Deliberate Practice

I have been reading several things at once as always (I have a habit of pursuing a couple chapters of a book, then a few magazines, several websites, and admittedly since I live in the Washington area, the Sunday post makes the list on half of the weeks during the year) and a couple of articles caught my attention this week first for their complete contradictions, then after some thought, how similar they really are. First, if you get the chance the book, ’97 things every programmer should know’, which contains some really interesting insight into several pressing topics of importance to the programming community, contains an article by Jon Jagger title, ‘Deliberate Practice’ that contains a sort of formula for success that applies broadly to all tasks. The distinction between deliberate practice and what we do every day for pay .. be it coding, basket weaving, getting an education, whatever you are into .. is simple, the things that you are paid to do, required to do, that lead to concrete end result, as in shipping a product to a customer, receiving a diploma require a focused approach that often leaves little room for exploration, innovation, and to be honest much thought.
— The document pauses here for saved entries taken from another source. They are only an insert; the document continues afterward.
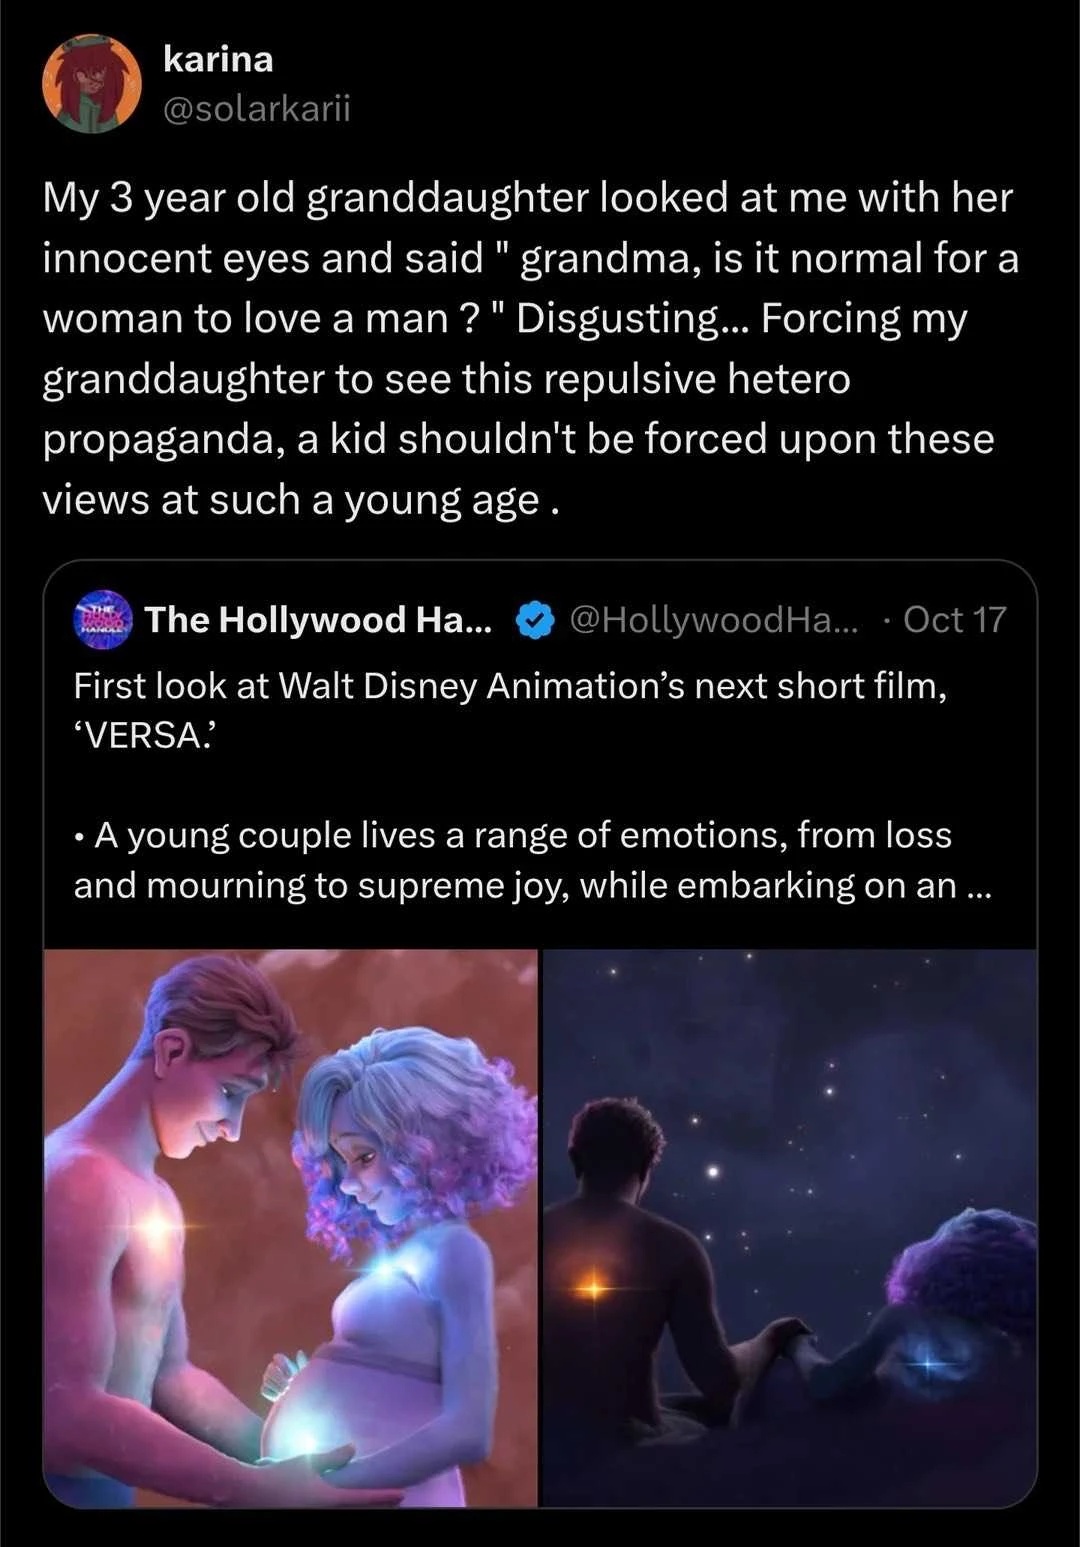Click karina's profile avatar
Screen dimensions: 1080x1547
91,83
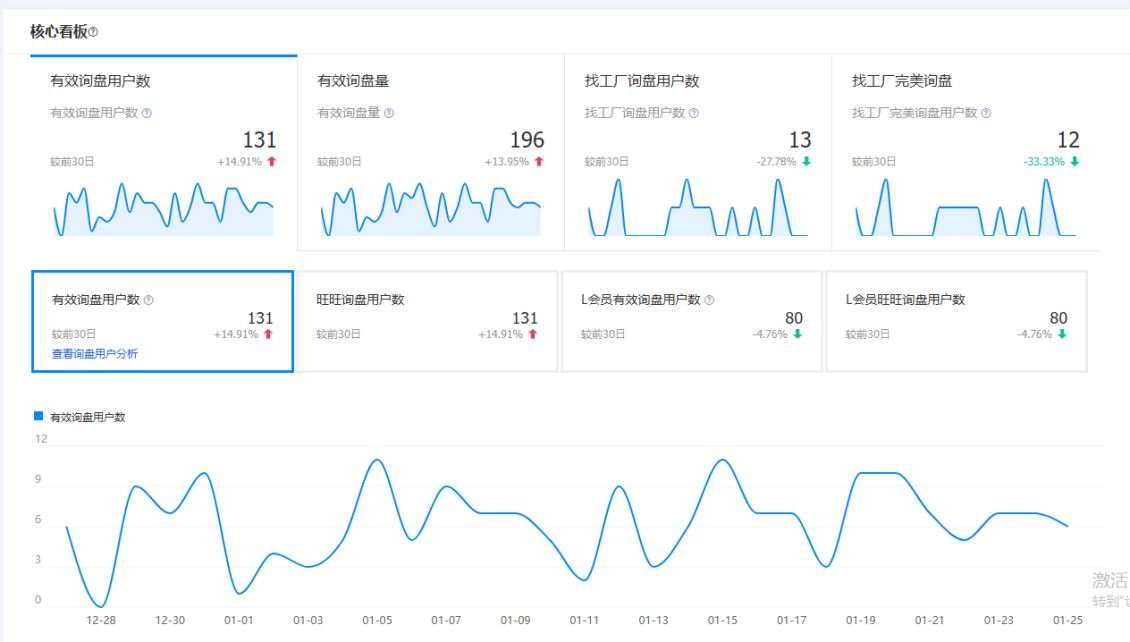1130x642 pixels.
Task: Click help icon beside L会员有效询盘用户数
Action: coord(709,300)
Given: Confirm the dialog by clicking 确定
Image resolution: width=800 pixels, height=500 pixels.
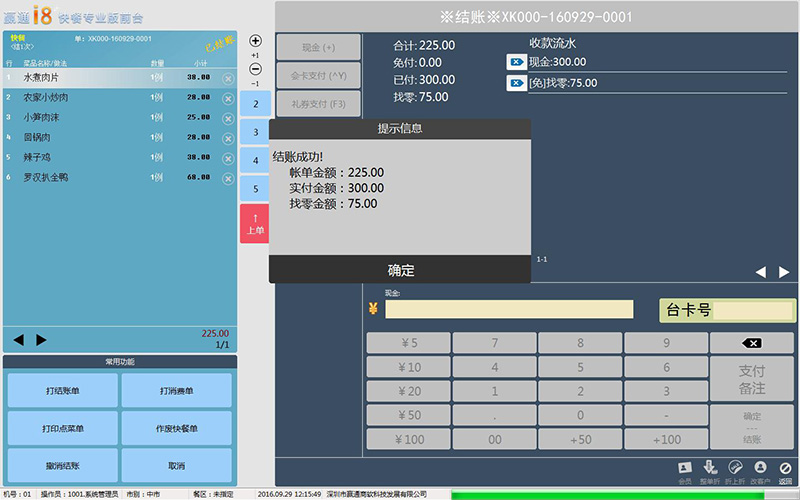Looking at the screenshot, I should point(400,270).
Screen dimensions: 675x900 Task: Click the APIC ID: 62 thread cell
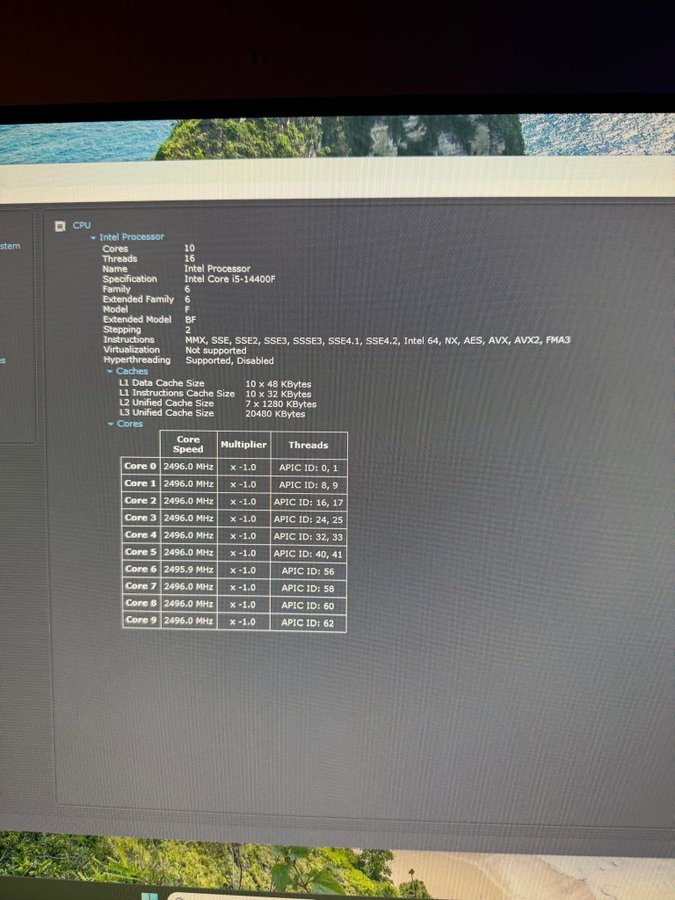tap(308, 622)
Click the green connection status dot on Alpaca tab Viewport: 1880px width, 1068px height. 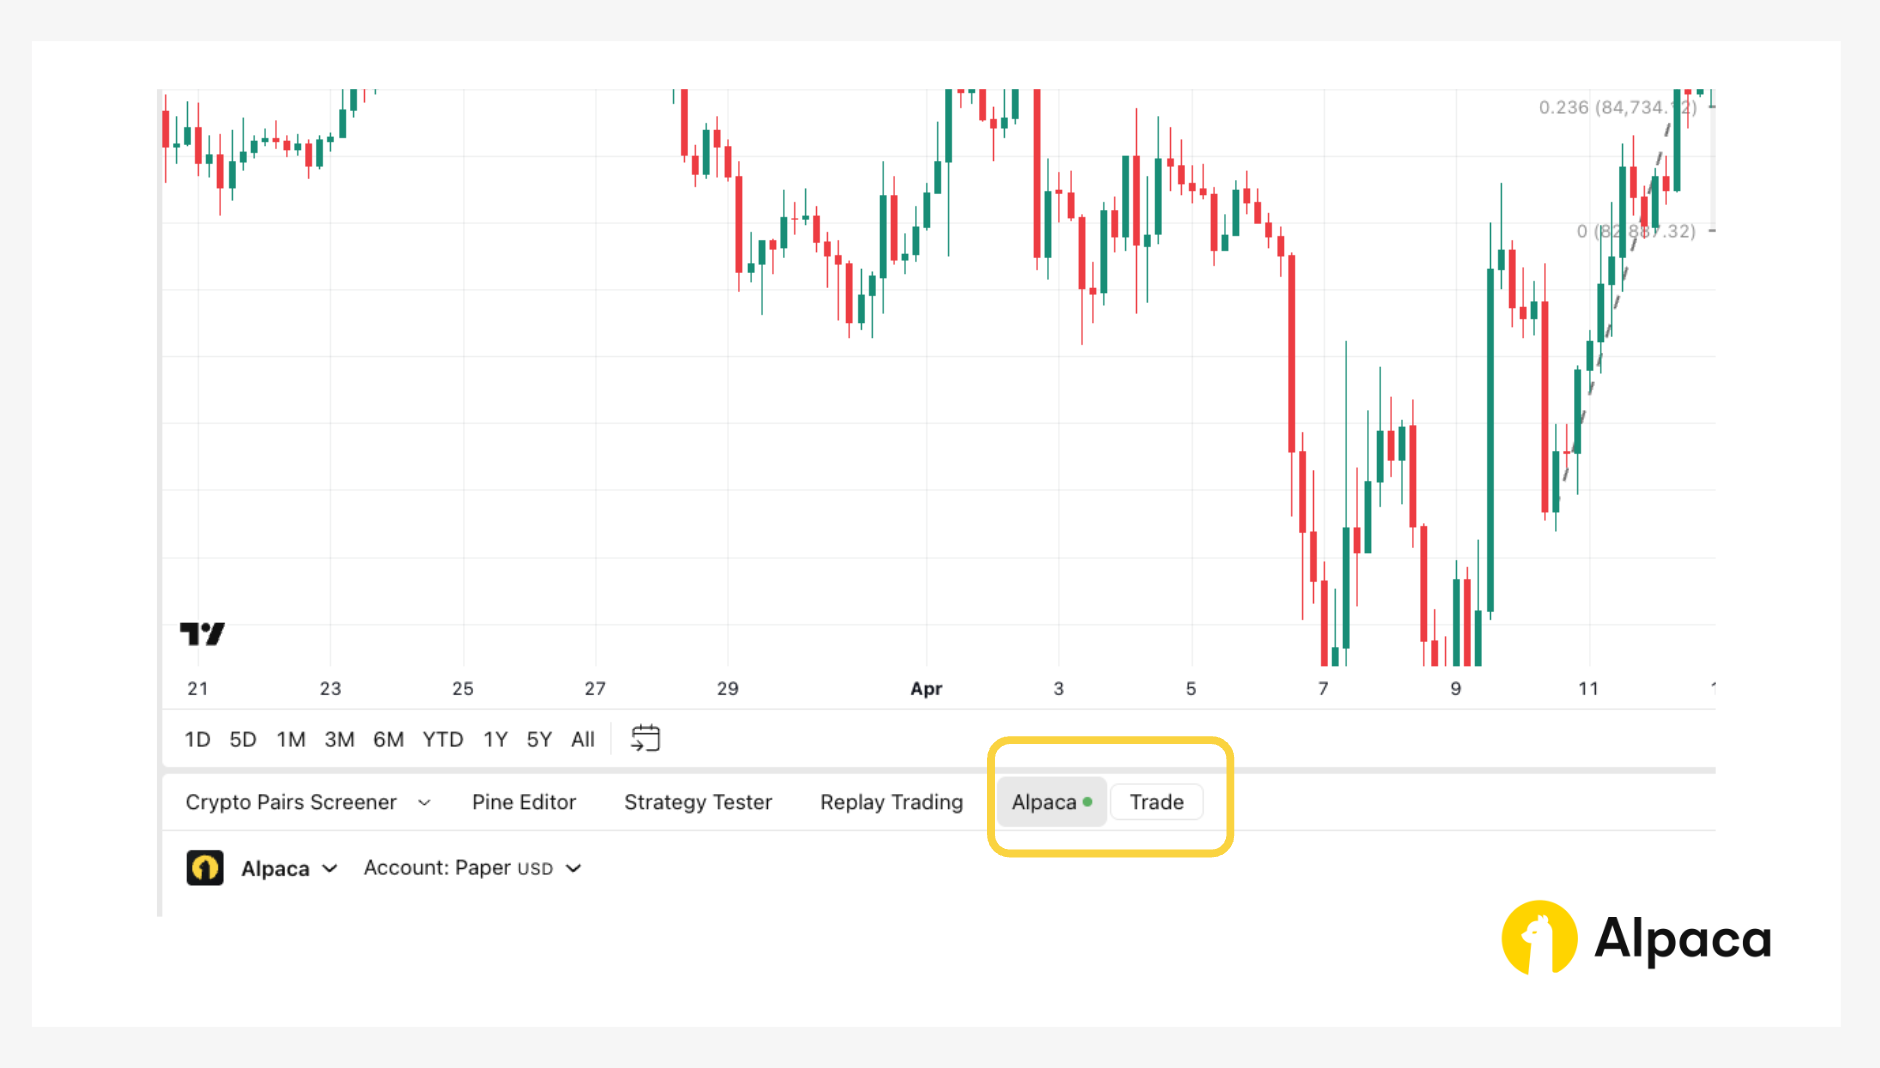(1088, 801)
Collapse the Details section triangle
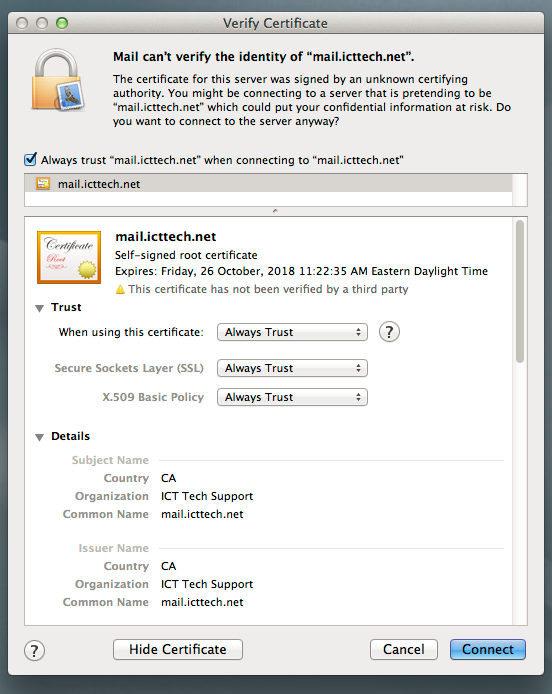This screenshot has height=694, width=552. point(39,437)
Deliberate practice, on the other hand, is setting out to apply your trade, craft, ideas to new and interesting problems. Problems that you may not get the chance to work on during your 9-5 life. These are the things that fall in the, ‘I wish I could just …’ category of projects. As the article states, deliberate practice is done to master the task, not complete the task.

Now, fast forward to this Sunday’s Washington Post where you will find an article by Naomi Schaefer Riley about the alarming rate at which the United States seems to be falling behind academically, or more accurately, how the developing world is catching up to the United States at an alarming rate of speed. The author bases this on a belief that tenured teachers in our universities reach that status and somehow stop being inquisitive, insightful, or driven. The author also longs for a curriculum that is paired down to the bare essentials. The declining value of education has been a popular prediction for as long as I can remember You can read the article here . One of the sentences in the story is so repetitive, you have to wonder if it has been accepted as a truth by virtue of being retold countless times. Of course I am talking about, “Executives at U.S. companies routinely complain about the lack of reading, writing and math skills in the recent graduates they hire.” In a country with labor laws that favor corporations, I have to wonder who forced these executives to hire such ill prepared graduates.

The author fails to see tenure as the ability to exercise deliberate practice, and the students education is in fact a four year study in deliberate practice.

Certain trades lend themselves to repetition, experience, and a strictly by the book approach to the task at hand, these are the trades that have been outsourced. On the other hand, those trades dependent on creativity, invention, and innovation – in short those that rely on practitioners of deliberate practice will remain relevant in the future.

The catch, deliberate practice often looks like a series of small failures or irrational projects at the time, and only later proves to be the sort of risk taking that moves countries and companies forward.